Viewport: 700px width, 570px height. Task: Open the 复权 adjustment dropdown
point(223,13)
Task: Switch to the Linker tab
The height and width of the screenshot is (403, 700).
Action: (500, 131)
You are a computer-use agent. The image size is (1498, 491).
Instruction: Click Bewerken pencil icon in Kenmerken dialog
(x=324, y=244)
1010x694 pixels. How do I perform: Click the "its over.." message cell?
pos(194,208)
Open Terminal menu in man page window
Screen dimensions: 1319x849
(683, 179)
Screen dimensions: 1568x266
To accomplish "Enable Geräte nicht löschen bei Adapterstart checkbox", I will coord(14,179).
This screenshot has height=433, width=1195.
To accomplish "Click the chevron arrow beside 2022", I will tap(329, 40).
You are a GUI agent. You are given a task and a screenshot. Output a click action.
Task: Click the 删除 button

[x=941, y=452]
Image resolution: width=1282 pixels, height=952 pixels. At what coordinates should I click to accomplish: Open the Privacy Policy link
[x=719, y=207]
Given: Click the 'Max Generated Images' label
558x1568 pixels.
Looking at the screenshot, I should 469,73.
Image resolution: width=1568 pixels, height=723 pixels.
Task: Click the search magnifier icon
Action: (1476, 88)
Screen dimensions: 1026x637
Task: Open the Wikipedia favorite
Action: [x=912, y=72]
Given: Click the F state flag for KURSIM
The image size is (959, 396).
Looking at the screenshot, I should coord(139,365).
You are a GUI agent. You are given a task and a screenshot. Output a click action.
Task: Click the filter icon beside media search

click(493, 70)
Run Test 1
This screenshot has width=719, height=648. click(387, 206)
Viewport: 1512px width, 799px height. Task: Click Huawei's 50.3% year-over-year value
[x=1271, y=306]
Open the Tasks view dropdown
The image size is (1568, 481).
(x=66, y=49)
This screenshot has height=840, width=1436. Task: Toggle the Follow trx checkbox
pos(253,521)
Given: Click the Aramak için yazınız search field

### Exercise
Rescale the items, beginning with the first line and continuing through the line containing "will tap(329, 40).", including that line. Reproduce only these lines, requests included, and multiply every coordinate in the answers by 0.55, rounding to whole numbers with halves rounded up.

### Final result
Viewport: 700px width, 570px height. Task: Open the 复权 adjustment dropdown
point(123,7)
Task: Switch to the Linker tab
The height and width of the screenshot is (403, 700).
Action: (275, 72)
You are a computer-use agent. The image size is (1498, 491).
Instruction: Click Bewerken pencil icon in Kenmerken dialog
(x=178, y=134)
1010x694 pixels. How do I perform: Click the "its over.." message cell?
pos(107,114)
Open Terminal menu in man page window
Screen dimensions: 1319x849
(376, 98)
Screen dimensions: 1568x266
To accomplish "Enable Geräte nicht löschen bei Adapterstart checkbox", I will coord(8,98).
This screenshot has height=433, width=1195.
To accomplish "Click the chevron arrow beside 2022", I will tap(181, 22).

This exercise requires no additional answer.